It is with much sadness that I've returned to this thread to ask for further advice. A year and a few months after completing this shower (and using it daily), my curb has failed.

A long crack along the long length of the curb has developed. It started as a small crack across the short length of the curb, under the glass door mount. Then, a crack perpendicular to that developed, though it remained small. Then, over the course of about a week, the crack spread to almost the full length of the curb. Subsequently, the crack has opened up about 1/32", where I can visibly see a separation. You'll notice in one of the photos that this separation makes it so that one half of the marble tile under the door mount is darker because it's wet, and the other side of this crack is light, because it's not wet.

There are no cracked titles along the sides of the curb.

The curb is built of 3 stacked 2x4"s – the bottom two are red cedar and the top is pine. Between the bottommost 2x4" and the concrete slab below is a generous spread of construction adhesive, meant to act as a moisture barrier between the slab and the lumber. The vinyl pan liner comes up over the curb and continues all the way to the floor on the other side. I am certain that the pan liner did not leak prior to tile, after tile, and prior to the (professional) installation of the door. I've attached an image where you can see the liner.

Over the liner was installed metal lathe, then it was built up with type M mortar.

Under the marble tile on top of the curb is a generous amount of thinset – more than there should be. I built the curb with too much slope into the shower, and when I was tiling it I removed some of the slope by building it up with thinset.
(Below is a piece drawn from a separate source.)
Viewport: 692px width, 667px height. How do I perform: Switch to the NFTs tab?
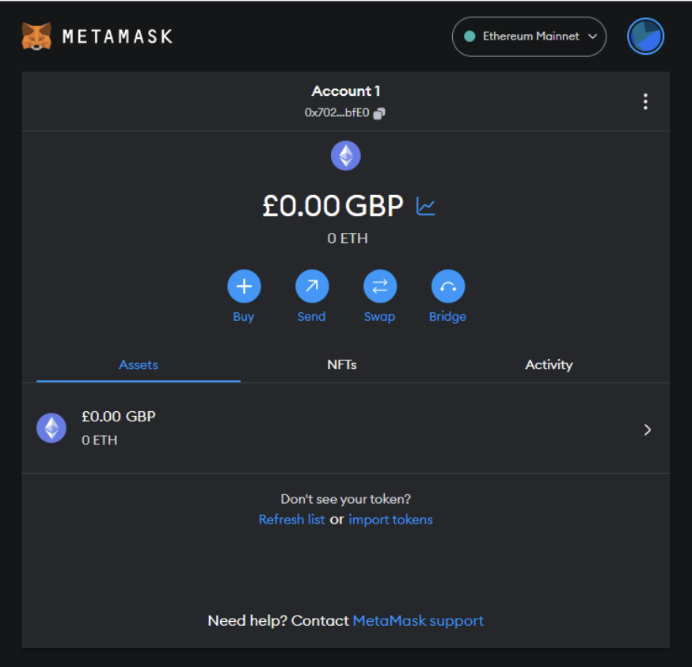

I have a few theories about what has caused this crack:
  1. The thinset on top was too thick and had air pockets. Over time, the weight of the door finally broke through one of these air pockets, which broke the tile in one (or more) spots, and the stress of this downward force caused the crack in the weak marble (it's 3/8" thick).
  2. The shower door installer punctured one of his screws through the top of the pan liner, which has let water intrude, which over time caused the pine board to swell (upwards?) and crack. However, when the door installer came, I had the installer physically show me the screws that he intended to use and based on math, they should not have touched the pan liner. But, perhaps he ended up using longer screws, or 3/8" tile + (at least) 1/4" thinset + 3/4 mortar on the curb are longer than the 1 1/4" screws the door installer used, somehow? Frankly at this point I don't know how long the screws were that were used, but at the time I evaluated this specifically and was comfortable with it.
  3. Moisture has made its way up through the slab (crossing the ineffective or incomplete? construction-adhesive-moisture-barrier), which has caused the wood to swell, which translated through to cracks on the top of the curb.

What do you think happened? And my next question, how should I fix this? I read in the John Bridge Kerdi book that he had several problems with wood curbs and he ended up replacing several with bricks. I figure at best, I need to remove the top row of tiles, discover and fix any air pockets, and retile the top of the curb. At worse, I need to open the curb up and replace the wood with bricks, while patching over any liner holes or tears that I cause or discover along the way.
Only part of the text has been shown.